While you can have all of those interests, you cannot think you’ll find any customers who want to sort through all of that. One update might be about a recent photoshoot, and the next update is about your upcoming novel. Another post is about how to become more productive and spend less time in email. There is no rhyme or reason for the end-user. There’s no clarity. And that’s a real problem.
A simple solution would be to have separate websites. This keeps things clear and you know which customer is interested in each of those topics or services. And not everything you’re doing needs a website. You could post on LinkedIn about business consulting, or life coaching here on Medium.
Or maybe you don’t post anything at all online about one of those areas of your life. There is no one way to pursue clarity. You just have to pursue it.
Why Clarity Matters So Much
Clarity is scary because it takes time. It takes intentionality and requires decision-making. It means saying my products are for this customer who is interested in landscape photography, but not for this customer who is interested in wedding photography.
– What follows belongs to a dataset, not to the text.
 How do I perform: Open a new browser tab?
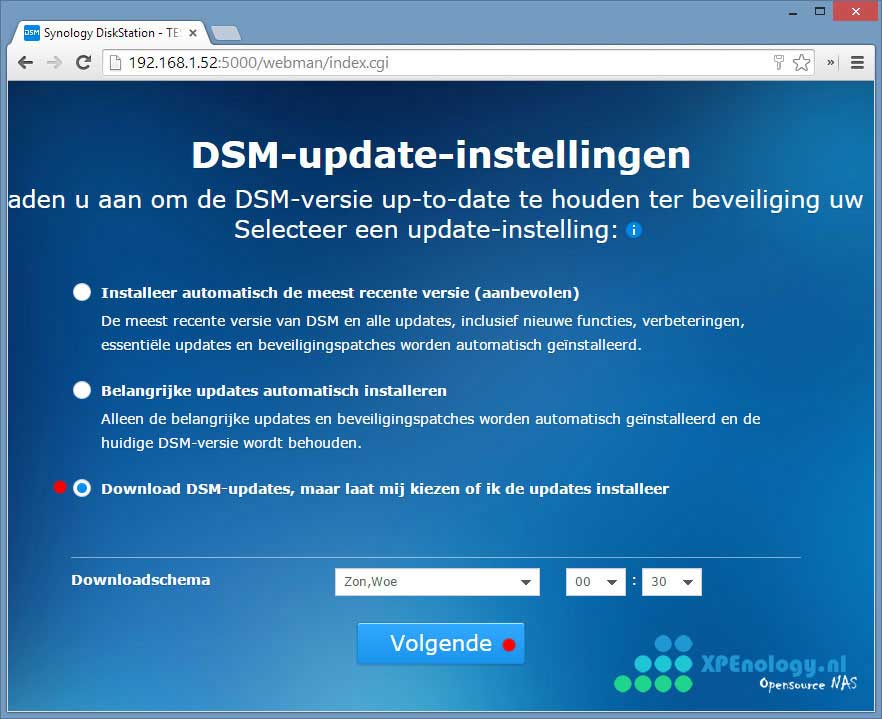[x=227, y=31]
For the most part, our attention spans are not getting any better because each of us is busier than ever. Your marketing content is competing with countless other websites, Netflix, YouTube, and video games. Keep that in mind.
Speak directly to the reader as if she’s sitting right there next to you. If you fail to do this, you’ll fail to keep her attention. And make sure your marketing reaches her in audio, video, and text.
Too many marketers and content creators are too self-indulgent. Yes, you might be able to get away with it if you have a huge following. But that doesn’t mean your marketing is as impactful as it could — and should — be.
Every moment of content you create matters. So cut the fluff. Create for impact. Create to move people and to take action.
So, what do you do next? What can you do to take your marketing to the next level? It’s actually really simple.
Constantly ask yourself: Is this really needed?
Most of the time, the answer is a resounding no. Take out the part in question. Does the marketing content still work well, or is it missing something? If it still works well, cut out that part. Don’t look back for a moment. If you need it, put it back.
There is a saying about writing that applies here: “writing is rewriting.” Cut the fluff to tell good stories. Marketing is experimenting. So keep experimenting and testing. Make the stories you tell even better. You will stand out from your competitors and delight your customers.